事業内容
岩井コスモホールディングス株式会社は、1915年創業の歴史を持つ大阪発祥の証券グループの持株会社である。中核子会社の岩井コスモ証券株式会社が金融商品取引業を担い、有価証券の売買・委託媒介、引受・売出し、投資信託の販売・信託報酬収受、信用取引など幅広い金融サービスを個人投資家を主要顧客として提供する。
バックオフィス機能は岩井コスモビジネスサービス株式会社が担う。東京証券取引所プライム市場上場。
2026年3月期の連結営業収益は32,260百万円と過去最高を更新した。
ビジネスモデル
収益の主軸は株券等トレーディング損益(2026年3月期:17,556百万円)、委託手数料(同:7,437百万円)、投資信託信託報酬を中心とするその他受入手数料(同:3,110百万円)、信用取引収益を中心とする金融収益(同:3,244百万円)の四本柱。対面営業員による提案営業で顧客の預り資産を積み上げ、残高連動型の信託報酬・金融収益が安定収益基盤を形成する構造である。
企業の強み
2026年3月期のROEは14.7%を達成し、ネット専業証券を除く上場証券・主要証券16社中2位(業界平均9.0%)。

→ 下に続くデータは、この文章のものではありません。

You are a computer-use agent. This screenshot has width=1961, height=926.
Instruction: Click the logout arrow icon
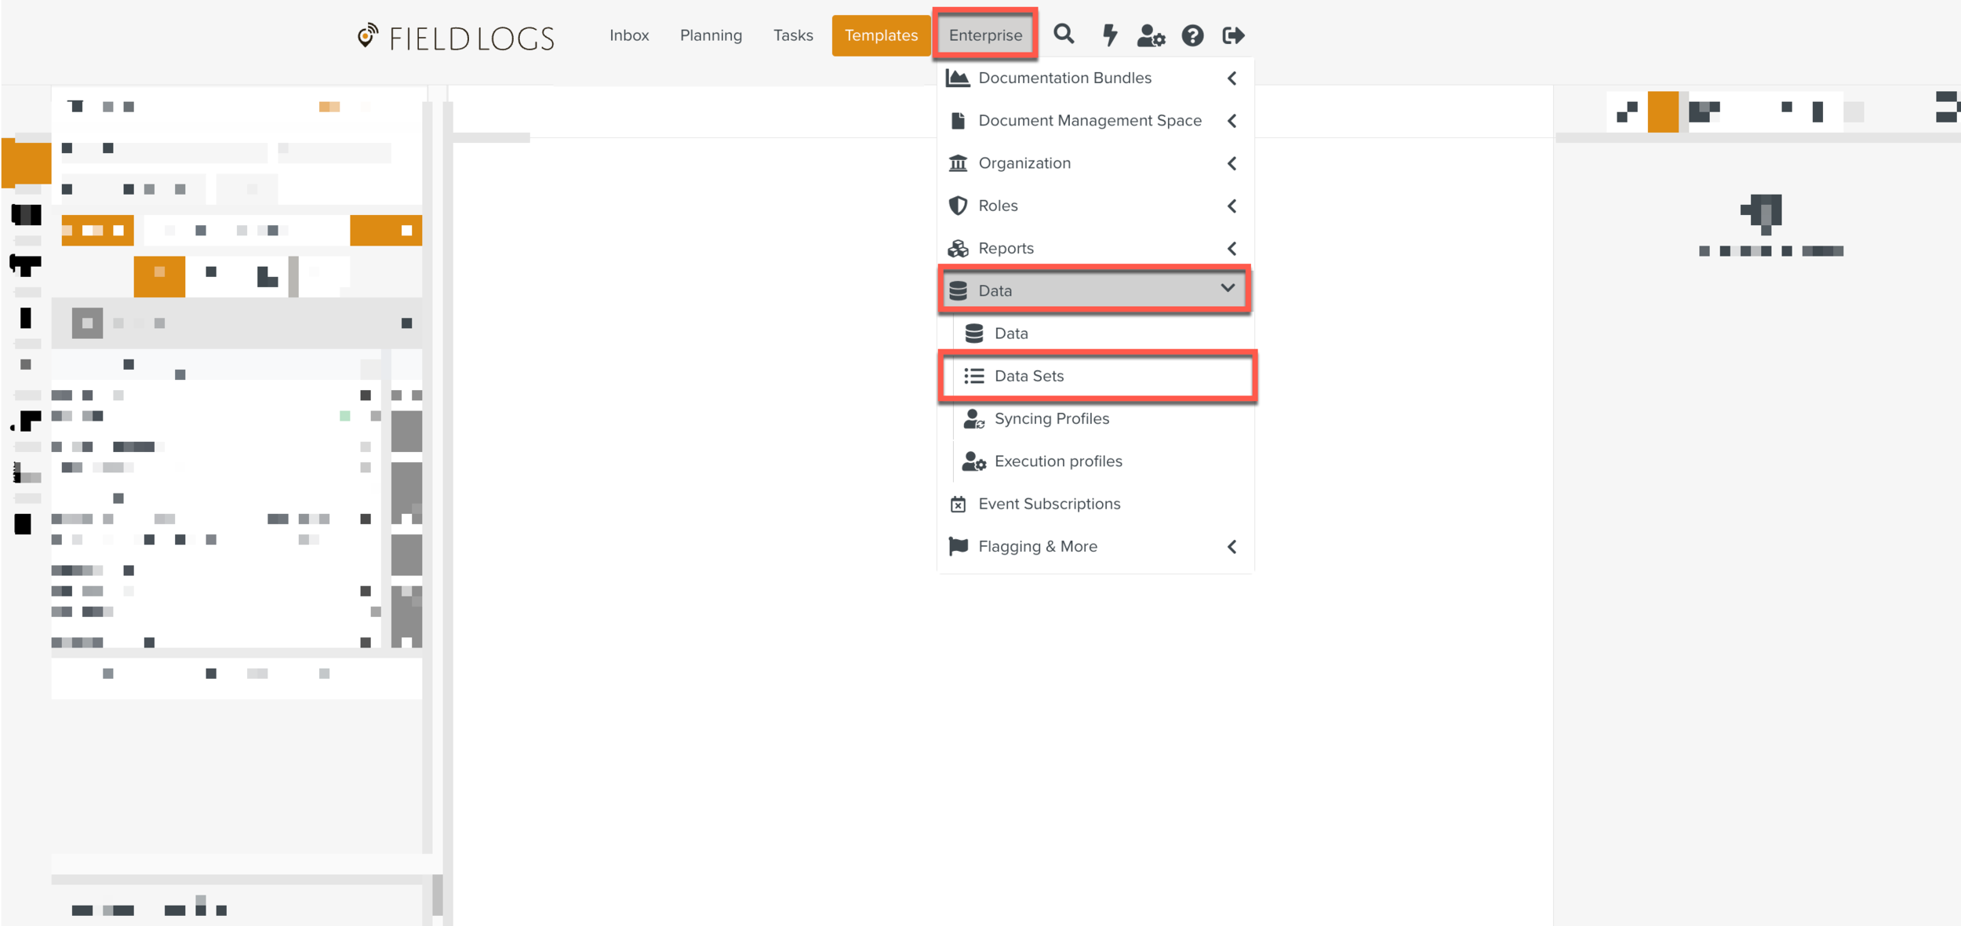tap(1233, 35)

営業収益経常利益率は42.0%に達し、低コスト体質の堅持と収益拡大の両立を実現している。
2026年1月末に預り資産残高が3兆円を突破(3月末時点は地政学リスクによる株価下落の影響で2.9兆円)。投資信託残高の継続的積み上げと信用取引残高の拡大が安定収益源となっており、長年の対面営業で構築した顧客基盤の厚みを示す。
2025年9月28日にインターネット取引(コスモ・ネットレ)において業界初となるパスキー認証を導入し、ログイン時の多要素認証を必須化。フィッシングメール等による不正ログイン・不正取引被害が多発する環境下で、顧客資産保護における先行優位を確立した。
エンヴァリスの着眼点
業績トレンド
営業収益は2023年3月期の19,691百万円を底に3期連続で加速度的に拡大し、2026年3月期は32,260百万円(前期比25.3%増)と過去最高を更新。営業利益率は33.6%(2025年3月期)から40.3%(2026年3月期)へ大幅改善。

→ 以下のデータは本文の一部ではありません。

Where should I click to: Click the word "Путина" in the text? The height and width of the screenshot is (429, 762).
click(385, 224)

外部要因として日経平均株価が史上最高値58,850円を記録し期末51,063円(前期末比43.4%上昇)で着地した活況な市場環境が株券トレーディング損益(17,357百万円、前期比30.8%増)と委託手数料(7,437百万円、同38.0%増)を牽引。特別利益として投資有価証券売却益1,375百万円(前期5百万円)を計上したことも当期純利益の押し上げに寄与。
販売費・一般管理費は人件費増(賞与・ベースアップ)を主因に18,851百万円(同11.8%増)と増加したが、増収効果が費用増を大幅に上回った。
成長戦略
第6次中計(2026〜2028年3月期)で預り資産3兆円・総還元性向50%以上を目指す。
投資信託の残高積み上げを中心に、低リスクファンドから高成長ファンドまで多様な商品ラインナップで顧客の資産形成ニーズに対応。信託報酬等の安定収益基盤を拡大し、市況変動に左右されにくい収益構造への転換を図る。
顧客のポートフォリオに海外金融資産を組み入れることを重要施策と位置づけ、好調な米国株式の提案営業に注力。委託手数料の株券部門が7,303百万円(前期比39.6%増)と大幅増加しており、施策の効果が業績に反映されている。
2025年9月28日にインターネット取引(コスモ・ネットレ)において業界初のパスキー認証を導入し、ログイン時の多要素認証を必須化。フィッシングメール等による不正取引被害が多発する環境下で顧客資産保護を強化し、ネット取引顧客の信頼維持・獲得を図る。
第6次中計期間中(2026〜2028年3月期)の配当方針としてDOE3%程度を下限に設定し、業績連動配当と組み合わせた総還元性向50%以上を明示。2026年3月期は年間配当225円・配当性向50.6%・DOE7.4%と方針を大幅に上回る水準を実現し、株主還元の実績を積み上げた。